Roth Rollover Rules


The Roth IRA (Individual Retirement Accounts) is one of the many ways that a person can save his earnings for his retirement. A person, regardless of age, should have a taxable compensation like salaries, wages, fees, and bonuses, to be able to qualify to contribute to a Roth IRA. However, account holders must meet certain income requirements.

In 2009, a single person is required to have a modified adjusted gross income (AGI) of up to US$105,000 to make full contribution.
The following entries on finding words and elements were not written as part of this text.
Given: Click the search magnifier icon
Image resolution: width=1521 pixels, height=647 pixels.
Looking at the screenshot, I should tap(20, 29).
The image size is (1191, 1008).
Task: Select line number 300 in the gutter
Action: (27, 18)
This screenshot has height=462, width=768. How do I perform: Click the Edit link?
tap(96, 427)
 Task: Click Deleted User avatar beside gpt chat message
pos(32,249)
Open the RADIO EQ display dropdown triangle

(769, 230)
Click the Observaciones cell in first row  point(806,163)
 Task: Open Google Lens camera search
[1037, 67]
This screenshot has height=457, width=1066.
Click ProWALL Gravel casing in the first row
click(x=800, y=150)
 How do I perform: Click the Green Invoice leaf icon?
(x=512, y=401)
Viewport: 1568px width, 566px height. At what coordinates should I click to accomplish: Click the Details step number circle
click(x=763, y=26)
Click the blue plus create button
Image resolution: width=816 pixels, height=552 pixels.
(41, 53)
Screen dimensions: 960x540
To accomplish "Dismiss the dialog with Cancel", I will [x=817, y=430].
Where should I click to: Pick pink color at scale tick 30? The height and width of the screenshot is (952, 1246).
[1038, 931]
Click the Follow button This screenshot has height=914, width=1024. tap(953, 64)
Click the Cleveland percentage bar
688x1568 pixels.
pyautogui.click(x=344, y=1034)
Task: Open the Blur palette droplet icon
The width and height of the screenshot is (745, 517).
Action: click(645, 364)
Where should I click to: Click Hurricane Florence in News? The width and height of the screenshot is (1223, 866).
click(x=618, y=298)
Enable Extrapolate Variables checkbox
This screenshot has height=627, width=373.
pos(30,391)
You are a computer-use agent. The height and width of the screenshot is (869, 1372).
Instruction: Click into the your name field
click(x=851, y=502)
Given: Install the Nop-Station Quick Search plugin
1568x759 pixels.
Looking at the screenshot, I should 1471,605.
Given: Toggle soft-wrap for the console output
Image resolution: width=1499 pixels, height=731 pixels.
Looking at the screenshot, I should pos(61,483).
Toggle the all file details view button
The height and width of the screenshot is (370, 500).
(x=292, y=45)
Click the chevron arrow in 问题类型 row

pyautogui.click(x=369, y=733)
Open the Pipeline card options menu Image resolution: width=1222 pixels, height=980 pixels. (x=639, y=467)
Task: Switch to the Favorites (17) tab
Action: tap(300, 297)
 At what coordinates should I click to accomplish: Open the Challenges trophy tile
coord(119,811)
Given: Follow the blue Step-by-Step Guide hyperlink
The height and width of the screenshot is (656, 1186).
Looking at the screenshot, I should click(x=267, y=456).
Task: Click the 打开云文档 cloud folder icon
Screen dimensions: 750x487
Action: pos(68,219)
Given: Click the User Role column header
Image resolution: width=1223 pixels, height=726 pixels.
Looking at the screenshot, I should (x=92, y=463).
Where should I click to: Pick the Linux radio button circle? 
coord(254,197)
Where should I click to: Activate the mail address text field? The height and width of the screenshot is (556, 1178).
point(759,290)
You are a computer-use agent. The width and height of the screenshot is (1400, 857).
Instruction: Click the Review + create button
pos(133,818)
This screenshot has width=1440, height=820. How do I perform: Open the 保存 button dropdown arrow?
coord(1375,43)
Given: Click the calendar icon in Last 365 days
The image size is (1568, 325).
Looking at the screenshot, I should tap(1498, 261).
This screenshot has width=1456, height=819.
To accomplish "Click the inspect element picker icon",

On the other hand, married couples filing jointly should have a modified AGI of up to US$166,000 to make full contribution in 2009. In 2010, new Roth IRA rules on income limits will apply to adjust for inflation.

In 2009, the contribution limit to Roth IRA account holders was US$5,000. In the same year, the contribution limit with catch-up was US$6,000. Catch-up contributions apply only to those workers age 50 and over by the end of the calendar year. In 2010, contribution limit will be indexed to inflation.

There are several ways for a person to transfer traditional or other IRA retirement plans into a Roth IRA. These include account-to account transfer, same-trustee, and rollover. A rollover takes a distribution from a traditional IRA and moves it to a Roth IRA within 60 days of receiving the distribution. If transfer fails, the IRS may impose early withdrawal penalties to the person, usually a 10% additional tax.

The IRS has also set up specific Roth rollover rules. In 2008, Roth IRA rollover tax laws allowed a qualified person to roll money directly into a Roth IRA from a 401k, 403b, 457, or other tax-qualified retirement plans. Before the rules changed, an individual had to first rollover a 401k IRA into a traditional IRA before he could convert the retirement plan into a Roth IRA.

Starting in 2010, a new Roth IRA rollover rules will take effect. The existing income limits for converting a traditional IRA to a Roth IRA will no longer apply. This means that anyone can now convert other tax-qualified retirement plans into a Roth IRA regardless of income. When a conversion is made on tax-deductible contributions, the person should have to pay taxes on the entire balance when he decides to convert a traditional IRA into a Roth IRA. If the conversion is made in 2010, the person can spread the tax bill over two years, from 2011 to 2012.